Dataset entries
══════
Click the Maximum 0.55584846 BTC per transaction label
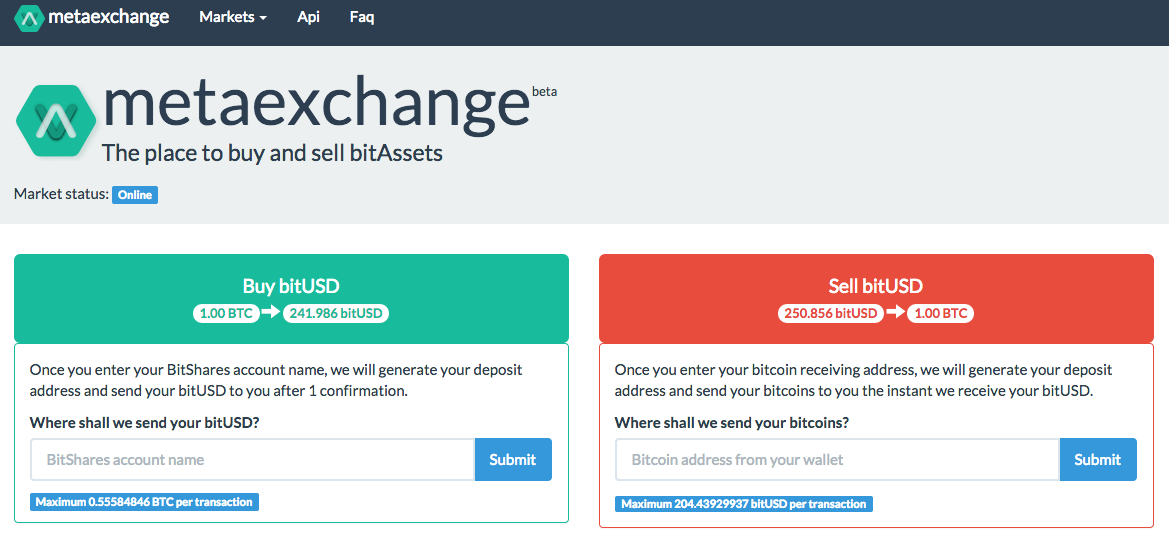Image resolution: width=1169 pixels, height=541 pixels. pyautogui.click(x=145, y=502)
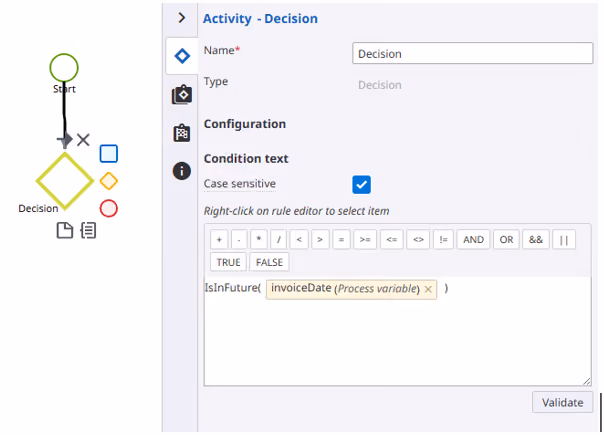
Task: Open the checkered flag clipboard sidebar tab
Action: (x=182, y=133)
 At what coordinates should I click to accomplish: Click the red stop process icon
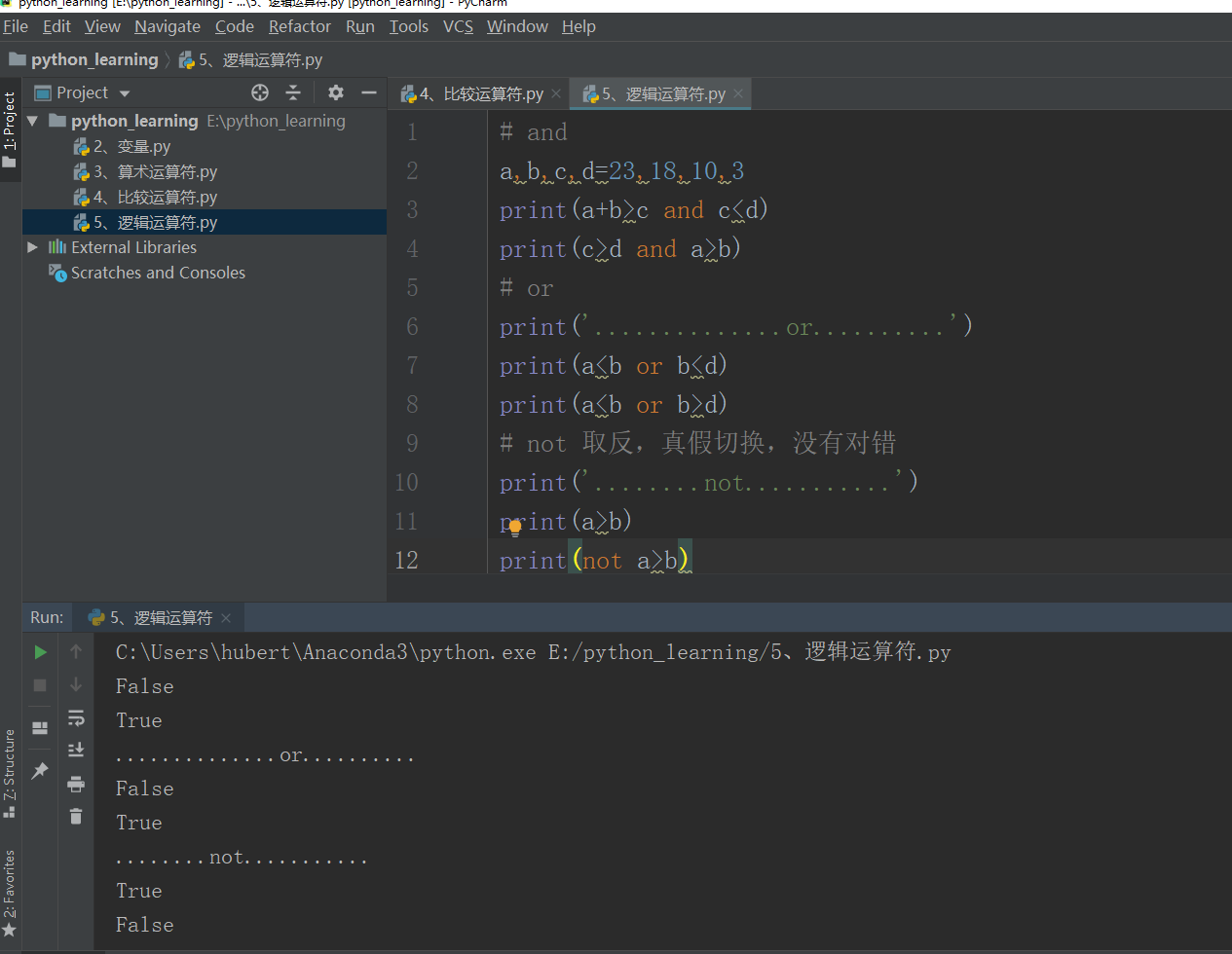[x=39, y=685]
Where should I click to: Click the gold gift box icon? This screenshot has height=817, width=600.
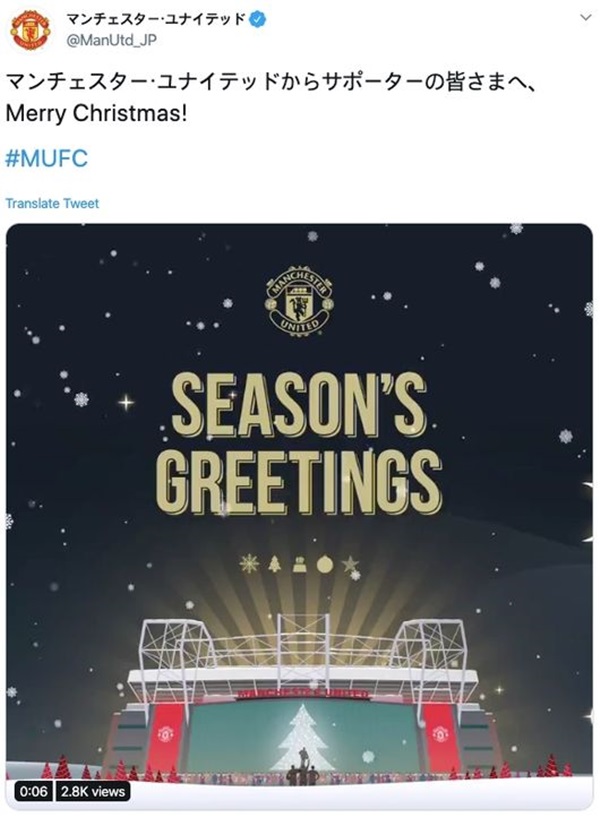click(299, 564)
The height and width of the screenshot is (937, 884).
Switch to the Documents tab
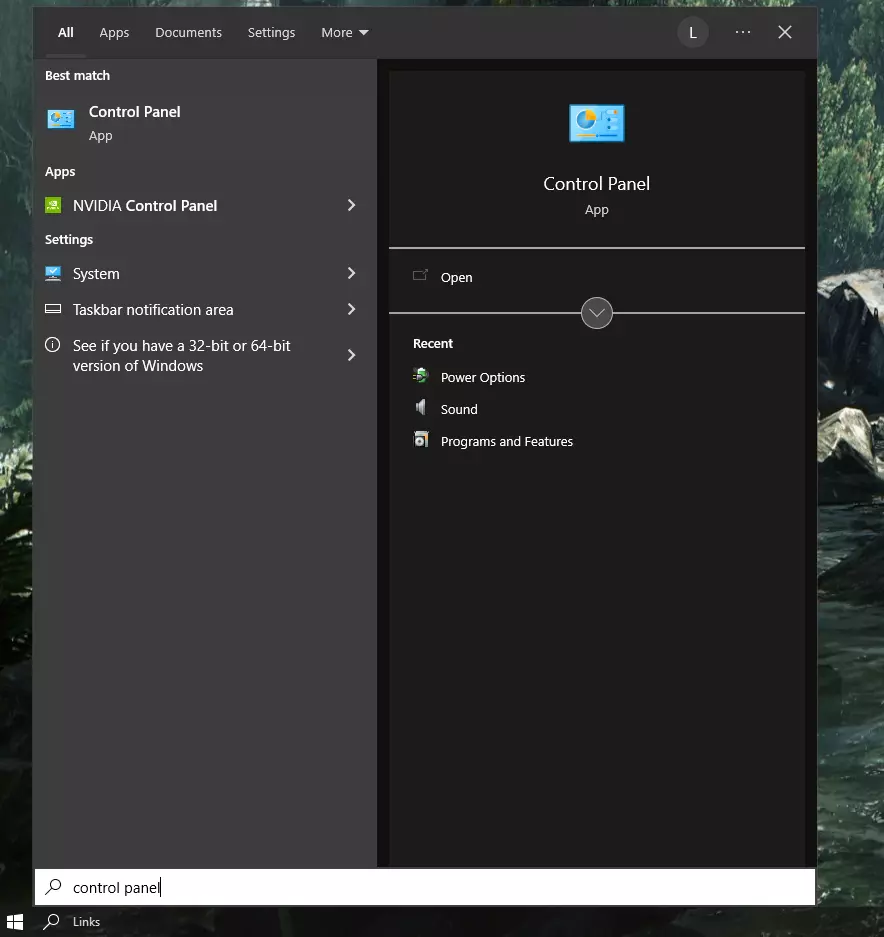[188, 33]
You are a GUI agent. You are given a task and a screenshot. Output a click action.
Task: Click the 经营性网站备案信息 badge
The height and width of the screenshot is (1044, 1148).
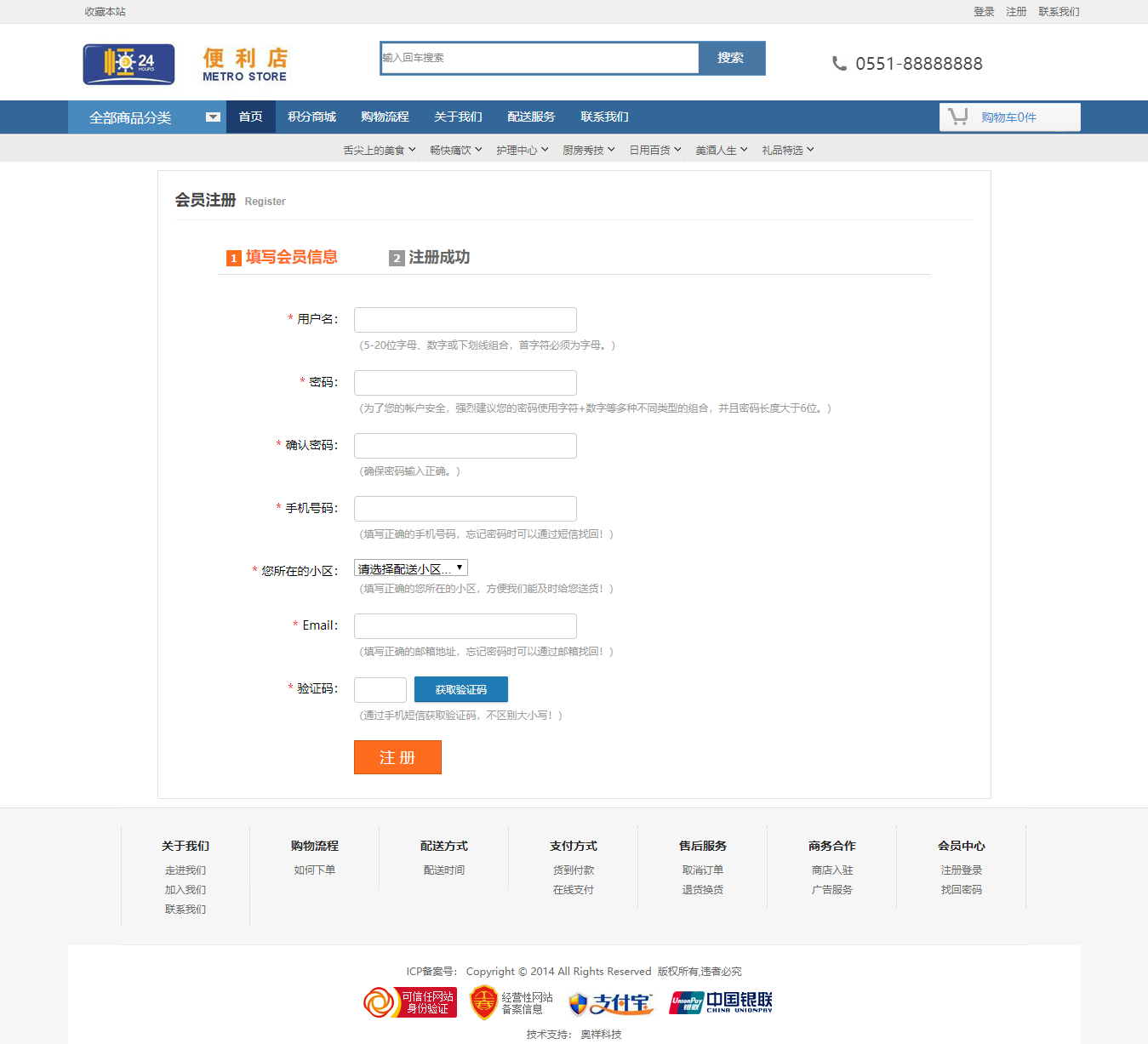point(511,1002)
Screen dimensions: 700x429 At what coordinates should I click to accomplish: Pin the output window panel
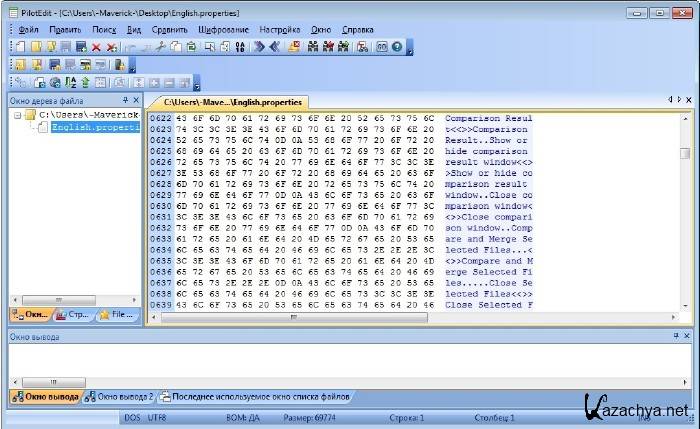pyautogui.click(x=675, y=337)
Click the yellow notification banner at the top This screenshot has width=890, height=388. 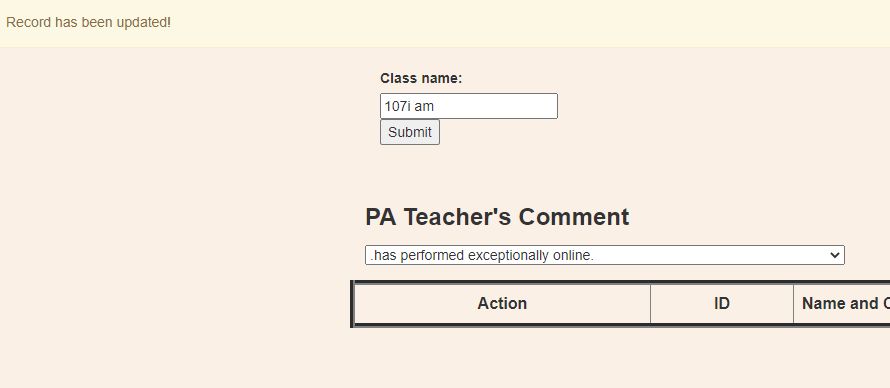[x=445, y=23]
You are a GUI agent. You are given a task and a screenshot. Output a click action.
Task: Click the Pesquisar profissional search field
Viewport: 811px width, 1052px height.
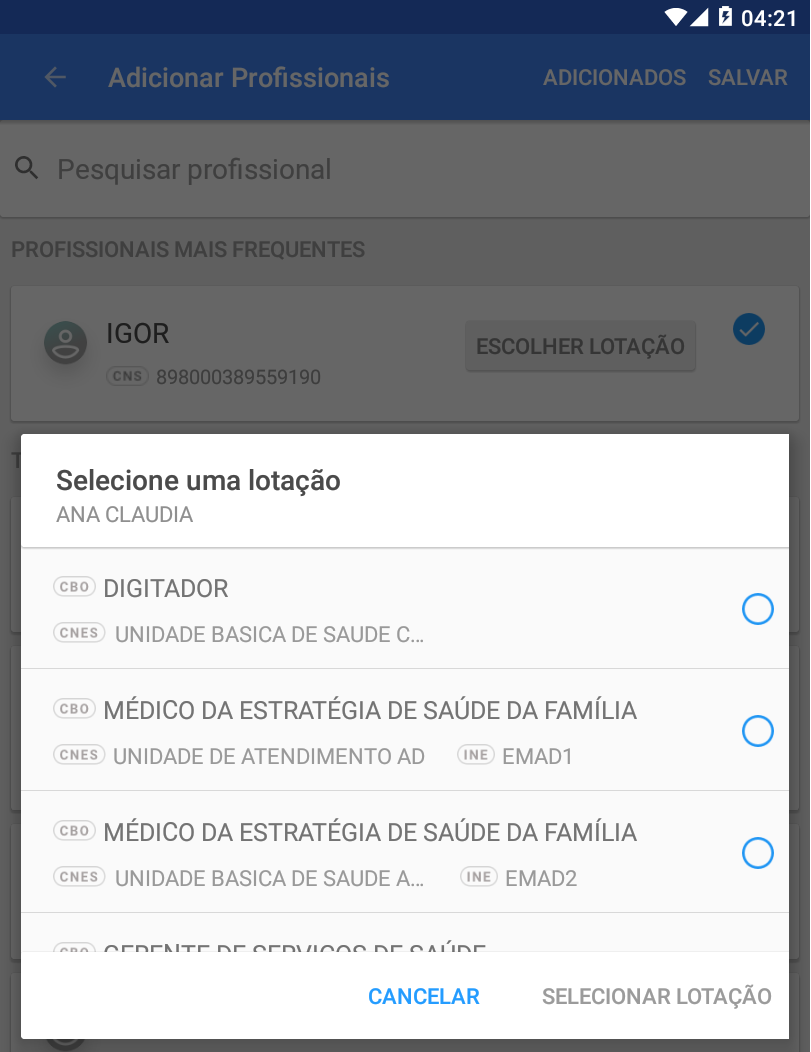click(405, 169)
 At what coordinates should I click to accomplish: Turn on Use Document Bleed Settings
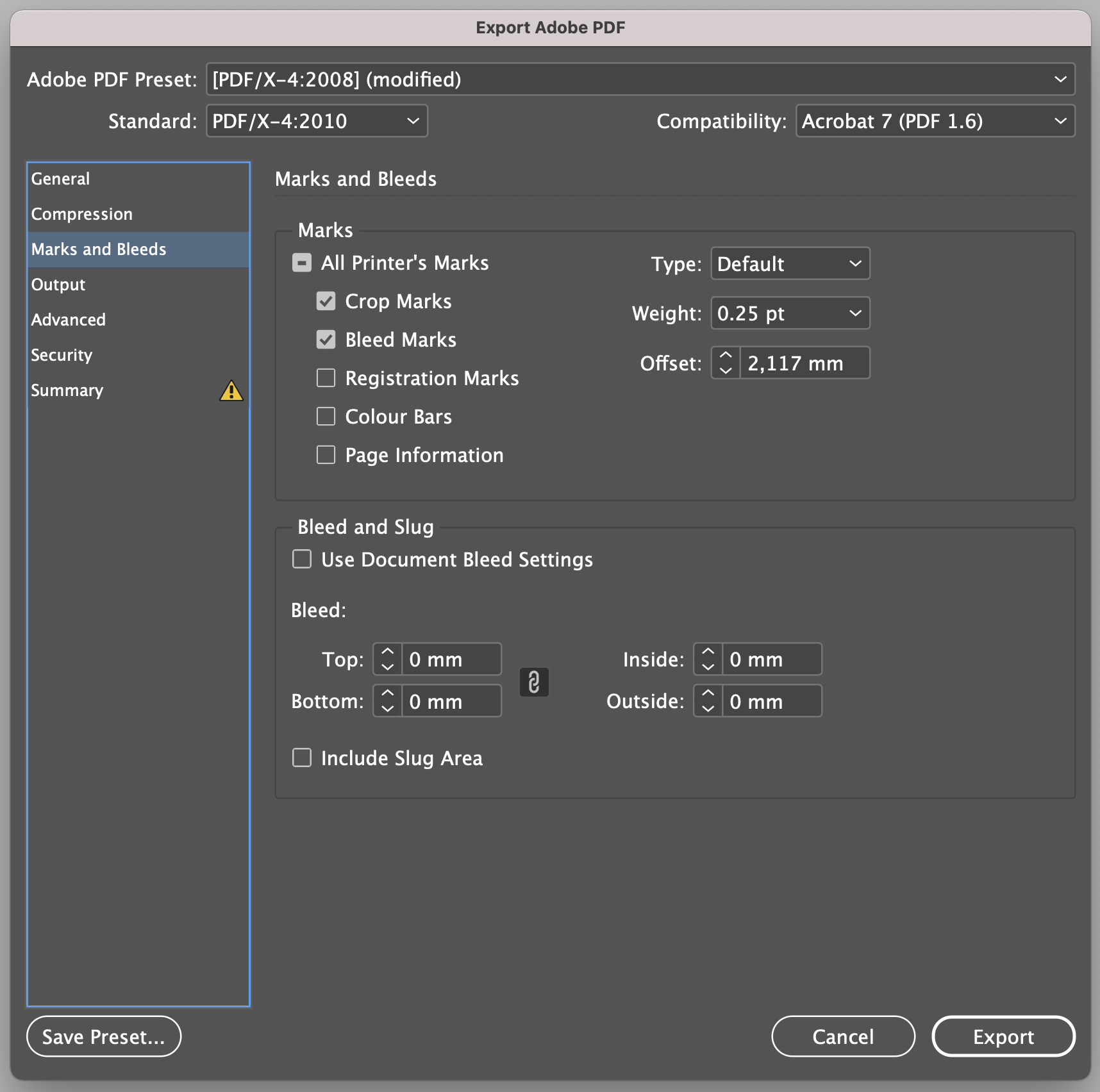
══════
• TASK TO CARRY OUT: May I have only the lines from the start of the data through the line containing "Task: Click the 经营性网站备案信息 badge", both included, reproduced exactly and without the pictures?

• WRITTEN ANSWER:
Click the Maximum 0.55584846 BTC per transaction label
Image resolution: width=1169 pixels, height=541 pixels. pyautogui.click(x=145, y=502)
Task: Open the checkered flag clipboard sidebar tab
Action: (x=182, y=133)
 At what coordinates should I click to accomplish: Click the red stop process icon
[x=39, y=685]
Where should I click to: Click the gold gift box icon? This screenshot has height=817, width=600.
click(299, 564)
The height and width of the screenshot is (937, 884).
Switch to the Documents tab
[188, 33]
You are a GUI agent. You are given a task and a screenshot. Output a click action.
Task: Click the 经营性网站备案信息 badge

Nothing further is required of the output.